[Material for this exercise — start]

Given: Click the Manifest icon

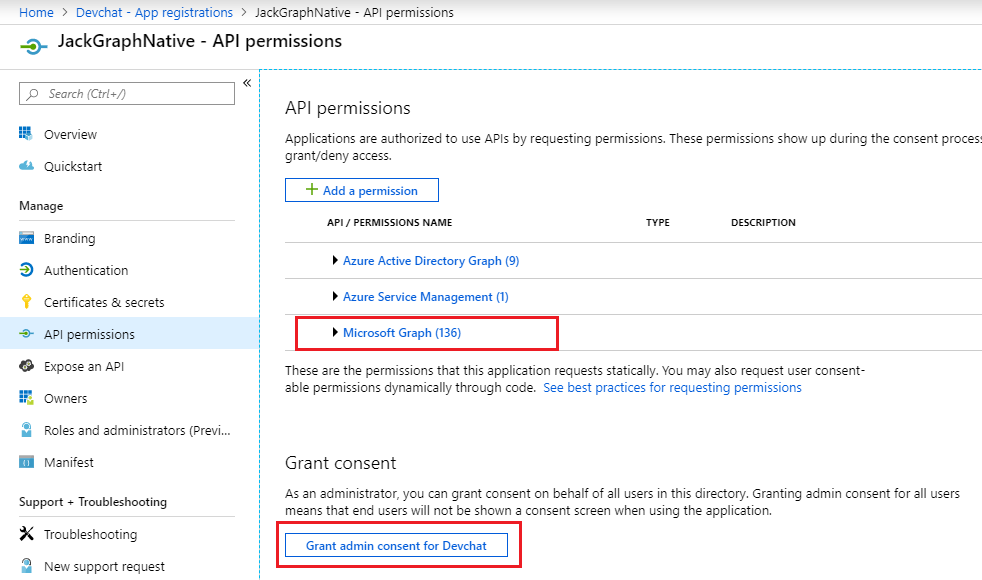Looking at the screenshot, I should click(26, 462).
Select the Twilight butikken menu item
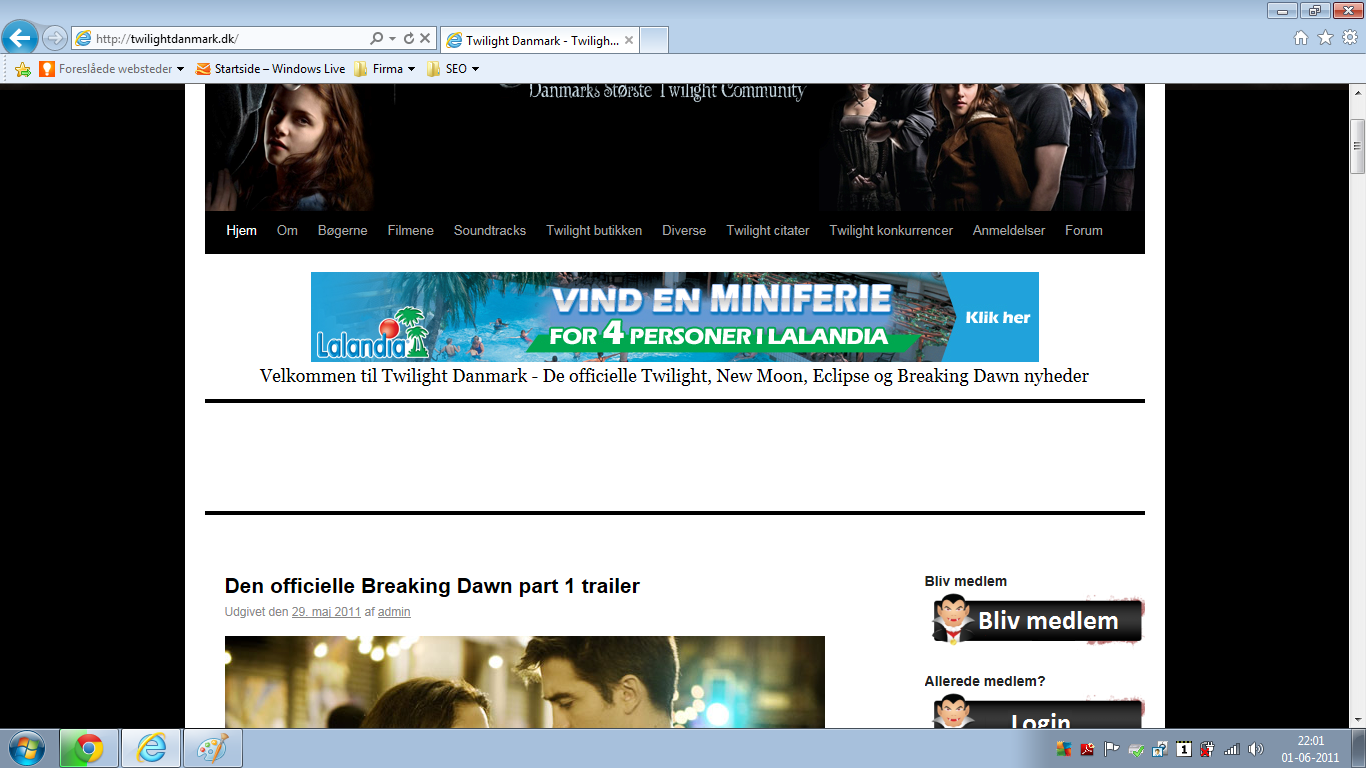 pos(593,230)
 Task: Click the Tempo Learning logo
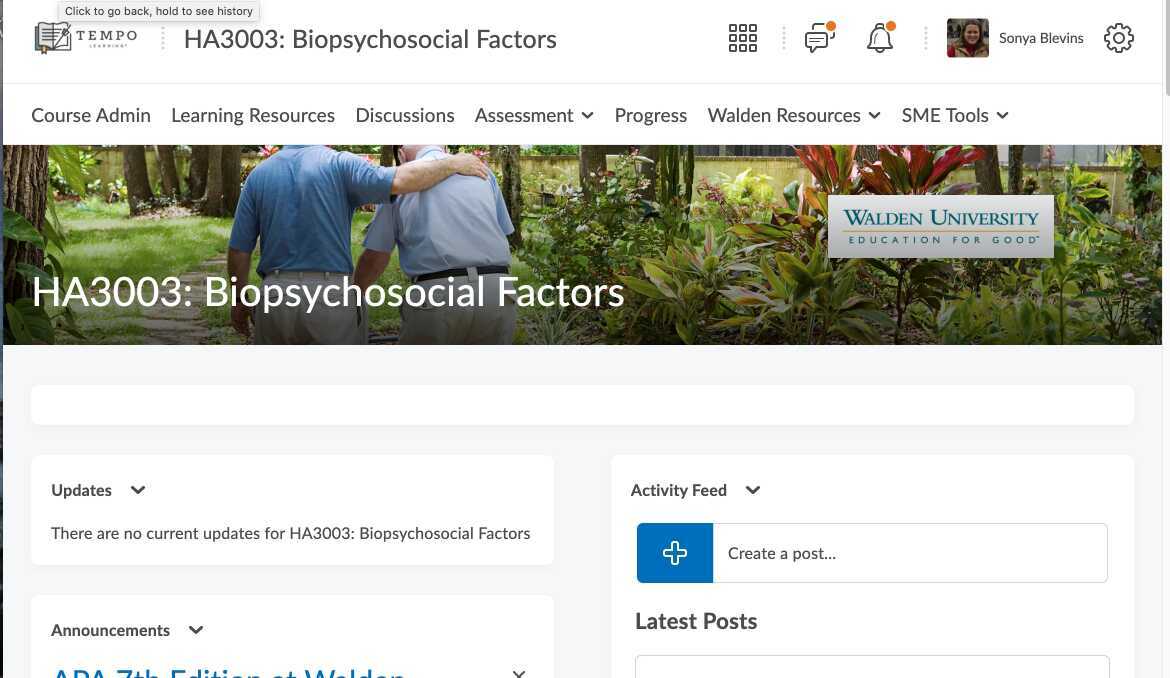(x=86, y=38)
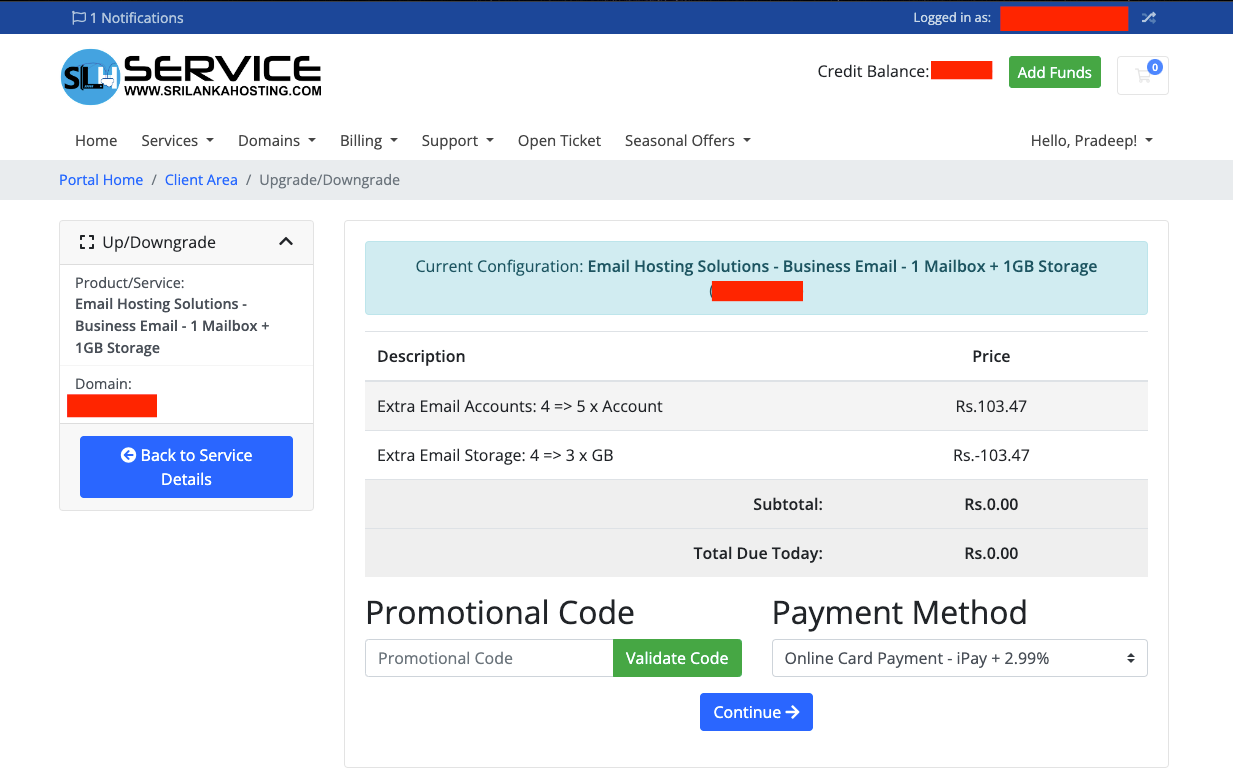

[Material for this exercise — finish]

▶ [Task directions]: Skipping the pictures, transcribe each line above exactly as it appears.

▶ [Output]:
Given: Click the Manifest icon

Looking at the screenshot, I should click(26, 462).
Select the Twilight butikken menu item
 pos(593,230)
 Task: Click the Tempo Learning logo
(x=86, y=38)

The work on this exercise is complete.